The photos also show little to no food for the elephants: only grass, too short to eat, scattered across their enclosure. No water sources are visible either. The lack of adequate nutrition accounts for the elephants’ protruding bones and mottled skin.

In addition, some of the older calves appear to have had their tusks broken off at the lip. Poole called that occurrence “highly unusual,” speculating it might signify damage during shipment or pushing against the enclosures’ bars.

Zimbabwe last sent elephants to China in 2012 — eight calves, healthy in the wild, again stolen from their families. As of today, seven of those elephants have died. Chinese zoos’ maltreatment has caused creatures who normally live around 70 years in the wild to die before living a decade. Now, 24 new calves face that deadly fate.

Why is Zimbabwe kidnapping elephant calves, sending them effectively to their deaths? The Zimbabwean government claims that despite the current poaching epidemic, they suffer elephant overpopulation. Claiming to harbor between close to 100,000 elephants on land that can only hold 50,000, Zimbabwe’s leaders justify selling calves to offset that problem. However, wildlife groups disagree with their statistics.

The Zimbabwe Conservation Task Force, a nonprofit group, contends that Zimbabwe’s government has not audited their elephant population since 1997. Instead, the Task Force argues Zimbabwe has overestimated their figures to sell calves for $40,000 to $60,000 apiece. The Elephant Database — which receives reports from an international network of nonprofits and governments — found that Zimbabwe had only 47,336 elephants in 2012, down from 84,416 in 2007. The Great Elephant Census, a project aiming to calculate southern Africa’s elephant population by 2016, counted only 20,000 elephants in the region as of March.

Meanwhile, elephants as a species face extinction, due to an uptake in poaching and habitat loss. According to 96 Elephants, a nonprofit organization, 96 African elephants die every day — one every 15 minutes. CITES, the Convention on International Trade in Endangered Species of Wild Fauna and Flora, released statistics showing that poaching rates currently exceed elephants’ birth rates. The United Nations reported in March that between 20,000 to 25,000 elephants are slaughtered per year, and conservation groups argue that African elephants face extinction within decades. Yet CITES has refused to classify African elephants as endangered. Moreover, CITES has sanctioned Zimbabwe’s elephant sale — trading most ivory is illegal, but trading live elephants is not, and the sale does not threaten the entire species.

That point of view ignores animal rights, and the rights that elephants in particular deserve. Elephants are among the most sensitive, intelligent creatures alive, close to humans. They recognize their reflections in mirrors; they can paint themselves; they cover loved ones’ corpses with dirt as mock burials; they cry when sad; they form lifelong relationships; they love. Stealing elephant calves from their mothers does not threaten all African elephants, but it inflicts inhumane, reprehensible treatment upon those unfortunate calves. Elephants drink their mothers’ milk until they are three or four years old; some captured calves have not yet reached two years. All the calves are missing vital emotional, social development. They have been abused and traumatized, and will likely die early, in wanton state.

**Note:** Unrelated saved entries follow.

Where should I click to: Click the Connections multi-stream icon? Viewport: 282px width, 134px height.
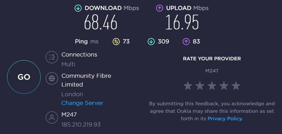52,57
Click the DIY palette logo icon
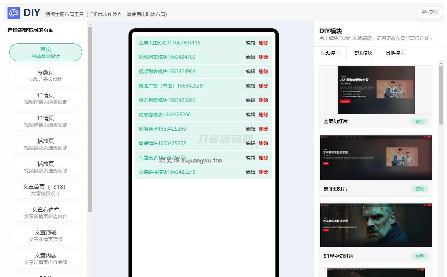447x277 pixels. tap(14, 13)
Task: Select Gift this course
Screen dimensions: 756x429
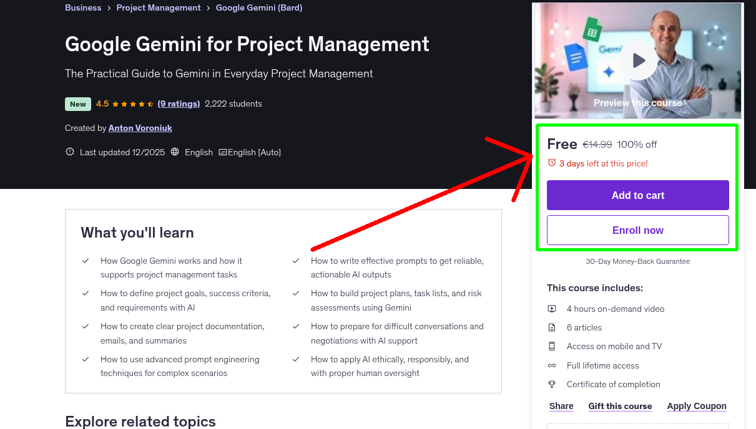Action: click(620, 406)
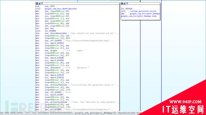
Task: Click the loc_505A2B label in the right node
Action: [127, 9]
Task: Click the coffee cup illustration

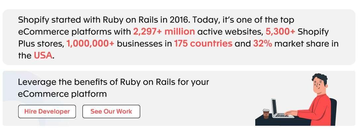Action: click(266, 113)
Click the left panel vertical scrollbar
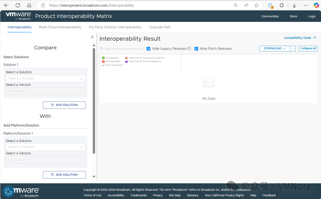 tap(94, 101)
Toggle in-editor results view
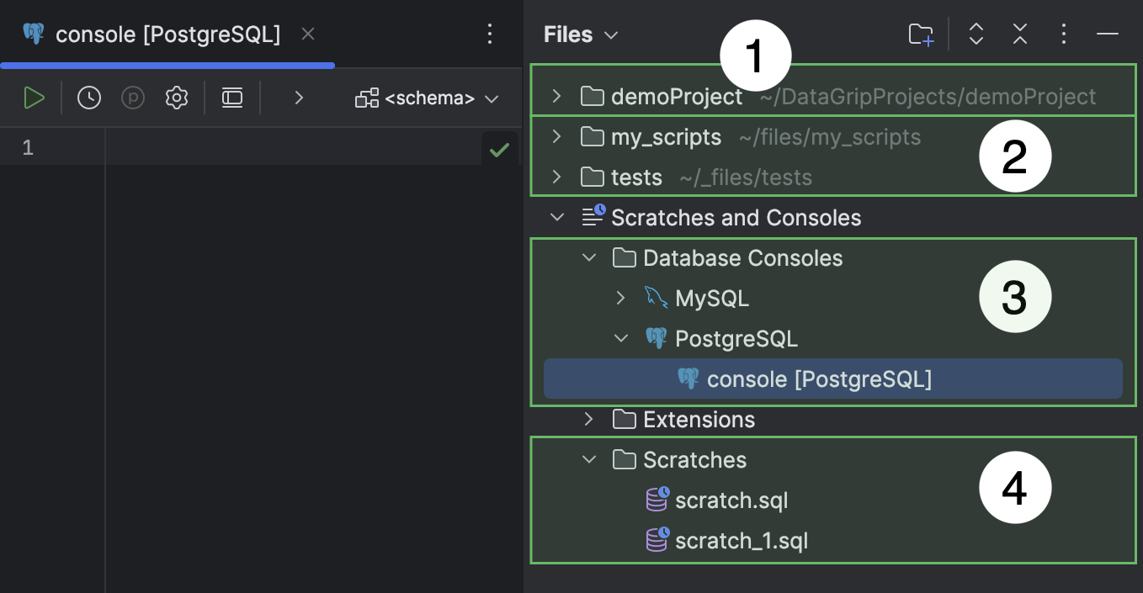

Ending the ivory trade is essential, but for elephants, it’s not enough. We must respect them and their rights to natural, healthy lives. By treating its elephants as mere objects to sell, Zimbabwe is forcing calves into pachydermic child slavery. By beating their elephants and denying them medical treatment, Chinese zoos are holding calves in conditions that, if the children were human, would provoke riots.

Even as we celebrate advancements in elephants’ survival, such as America and China’s ivory agreement, we must remember the progress that remains to be made. Elephants are more than their tusks. To call ourselves not just human, but humane, we — Americans, Chinese, Zimbabweans and beyond — must enable elephants to live in peace. Just as we would protect our own children, we must protect elephants from slaughter, abuse and enslavement.